**INSTRUCTIONS FOR THE TASK:**
Lines that contain the string "Given" are the ones to list; copy all of them from the records.

══ RECORDS SUPPLIED

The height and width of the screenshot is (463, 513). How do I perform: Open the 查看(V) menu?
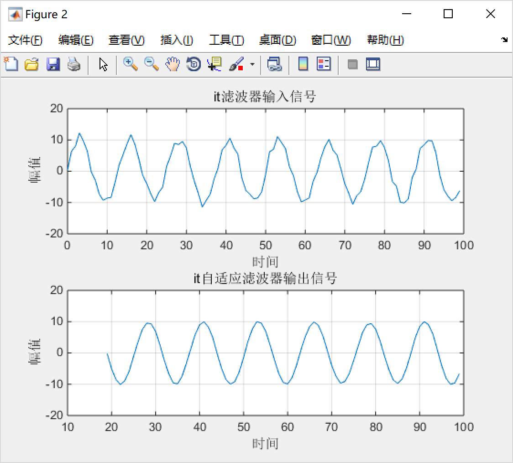[126, 40]
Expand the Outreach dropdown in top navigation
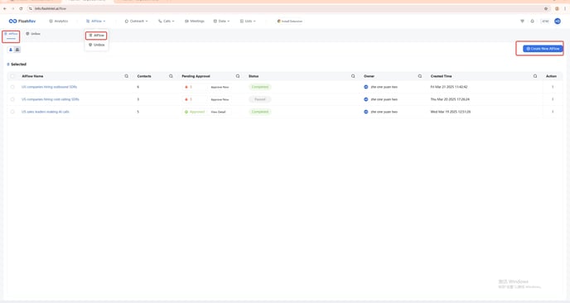Image resolution: width=570 pixels, height=303 pixels. pyautogui.click(x=137, y=21)
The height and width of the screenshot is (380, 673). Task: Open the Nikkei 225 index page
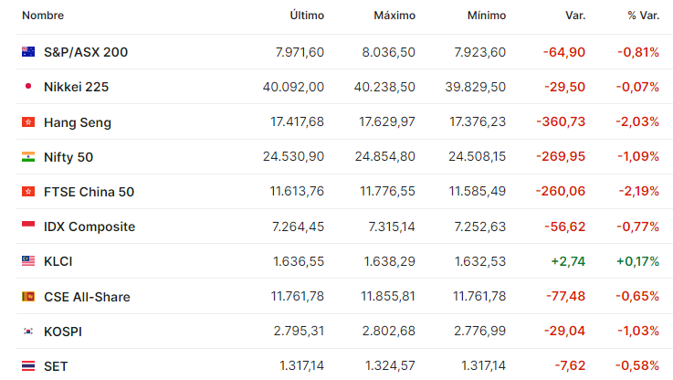[x=77, y=87]
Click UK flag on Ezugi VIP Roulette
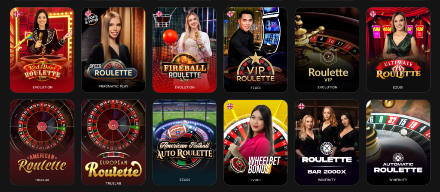This screenshot has width=440, height=192. click(230, 14)

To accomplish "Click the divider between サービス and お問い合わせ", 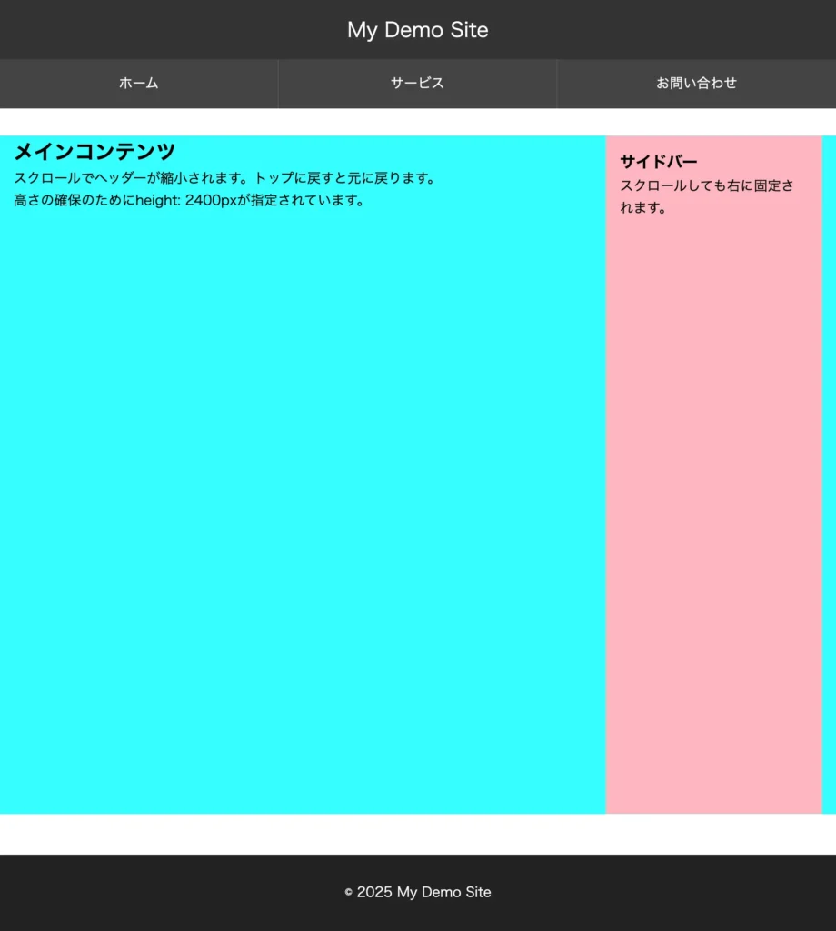I will tap(557, 83).
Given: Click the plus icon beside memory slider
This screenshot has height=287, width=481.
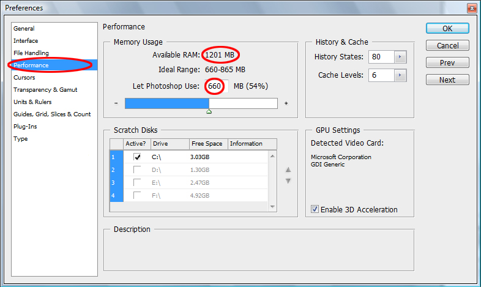Looking at the screenshot, I should (286, 103).
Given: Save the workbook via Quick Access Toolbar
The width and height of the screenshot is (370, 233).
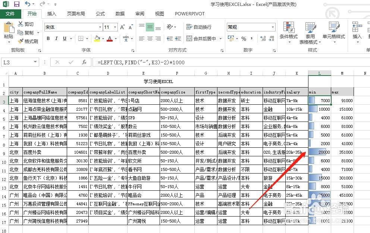Looking at the screenshot, I should pos(16,4).
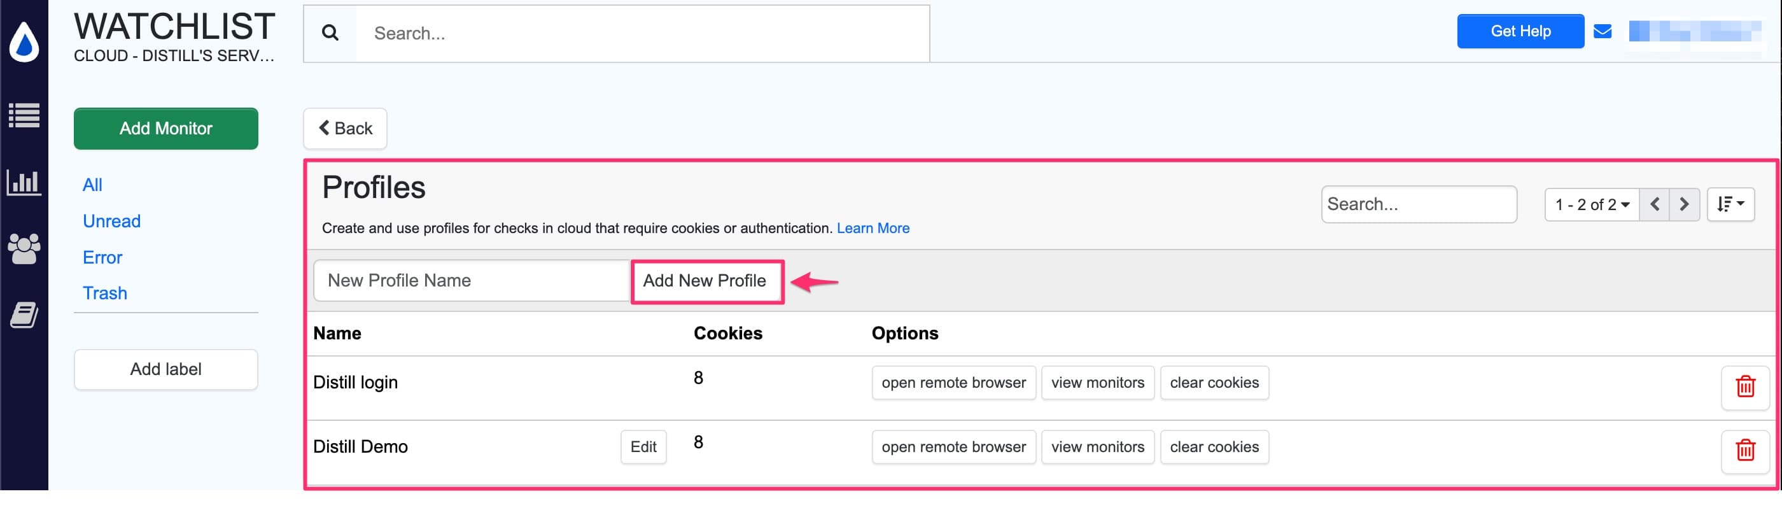Click the Add Monitor button
Viewport: 1782px width, 517px height.
click(165, 128)
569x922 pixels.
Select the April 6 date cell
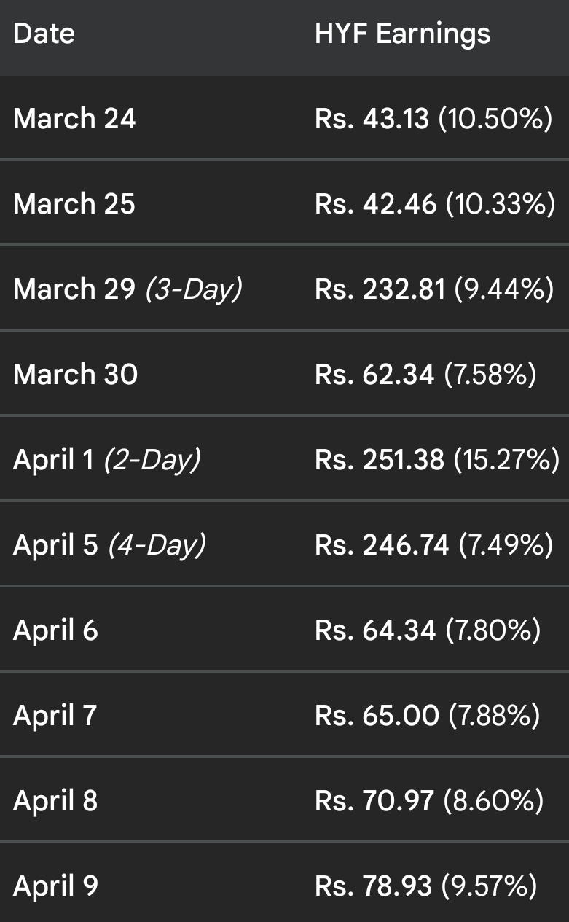pyautogui.click(x=55, y=630)
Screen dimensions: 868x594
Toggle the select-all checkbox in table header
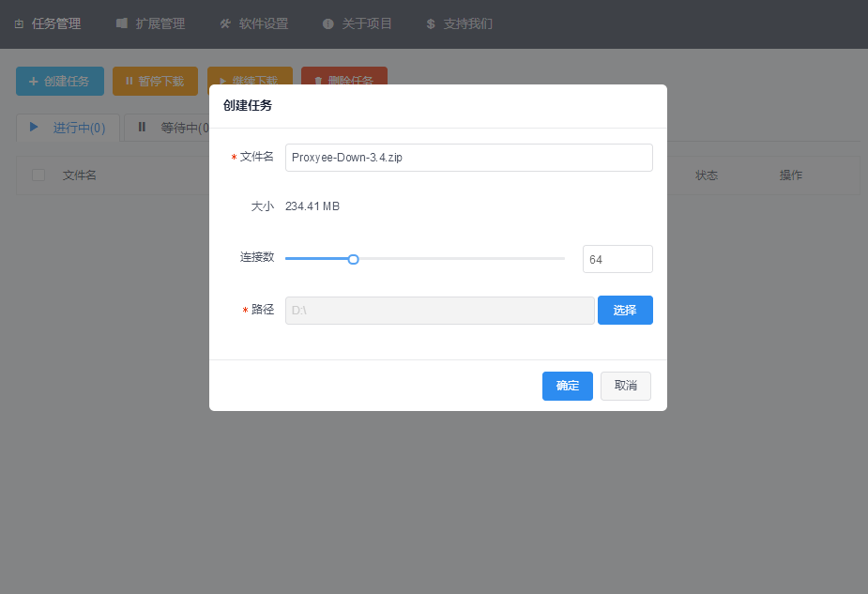pos(38,175)
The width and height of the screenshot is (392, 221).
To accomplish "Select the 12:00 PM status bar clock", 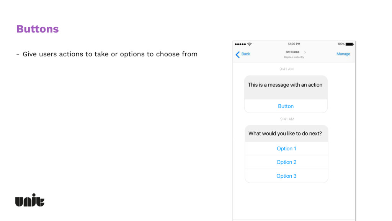I will pyautogui.click(x=294, y=44).

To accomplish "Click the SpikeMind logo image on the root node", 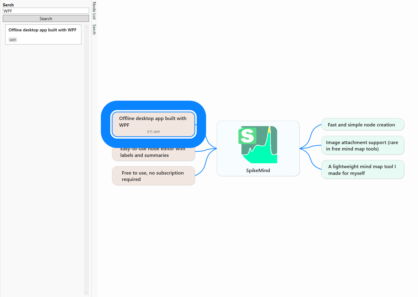I will click(258, 144).

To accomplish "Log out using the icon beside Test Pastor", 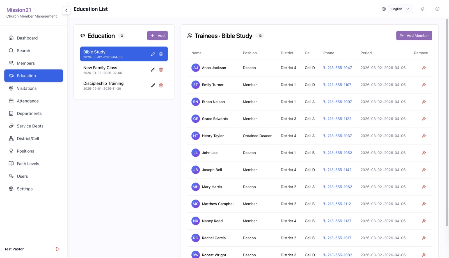I will click(x=58, y=249).

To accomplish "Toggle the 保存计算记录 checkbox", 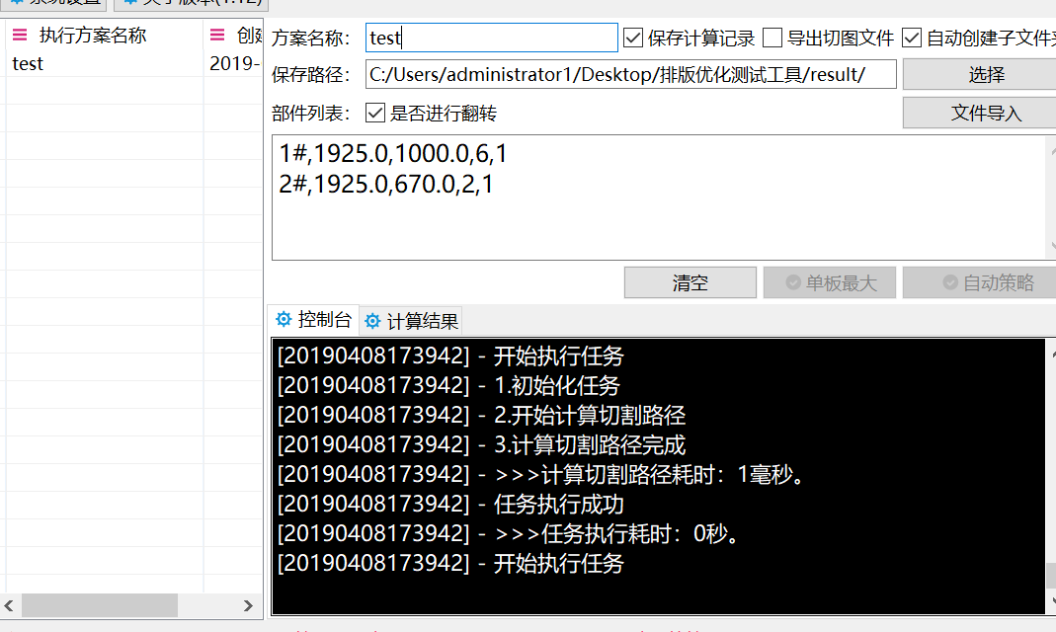I will pos(634,39).
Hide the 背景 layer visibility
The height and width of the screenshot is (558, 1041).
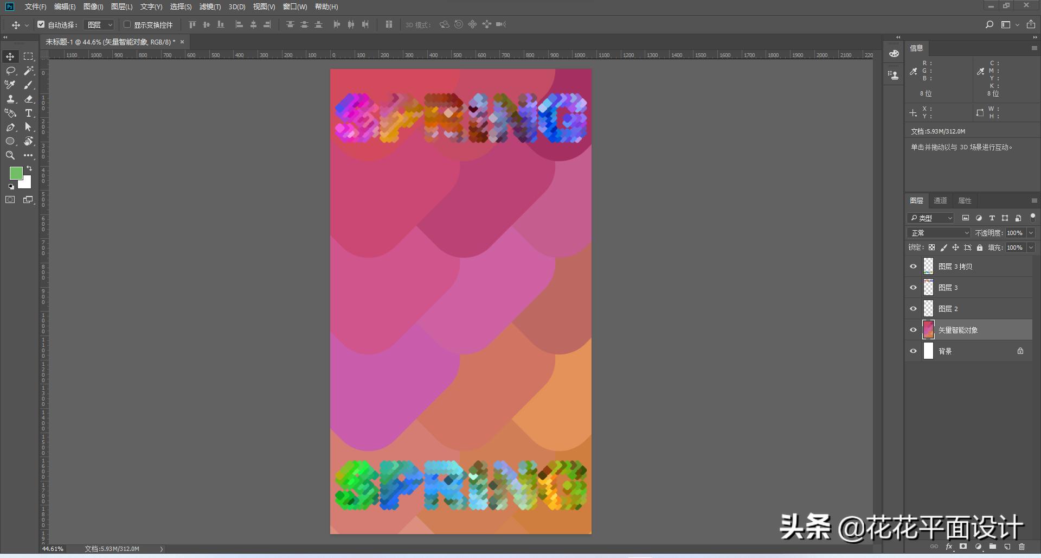point(913,351)
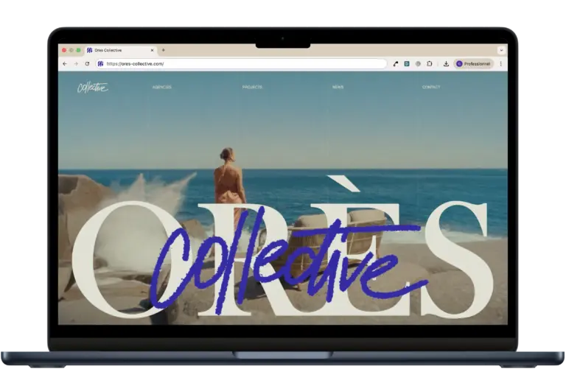
Task: Click the Collective handwritten logo in the header
Action: point(92,88)
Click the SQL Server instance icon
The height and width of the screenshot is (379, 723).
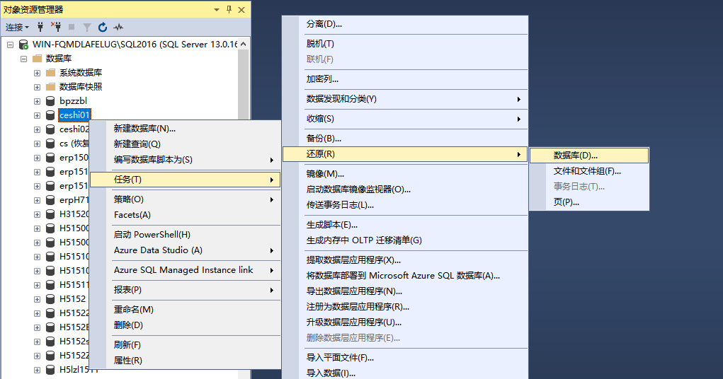pos(23,44)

════

**RESPONSE TO THIS TASK:**
Given: Click the plus icon beside memory slider
Given: Save the workbook via Quick Access Toolbar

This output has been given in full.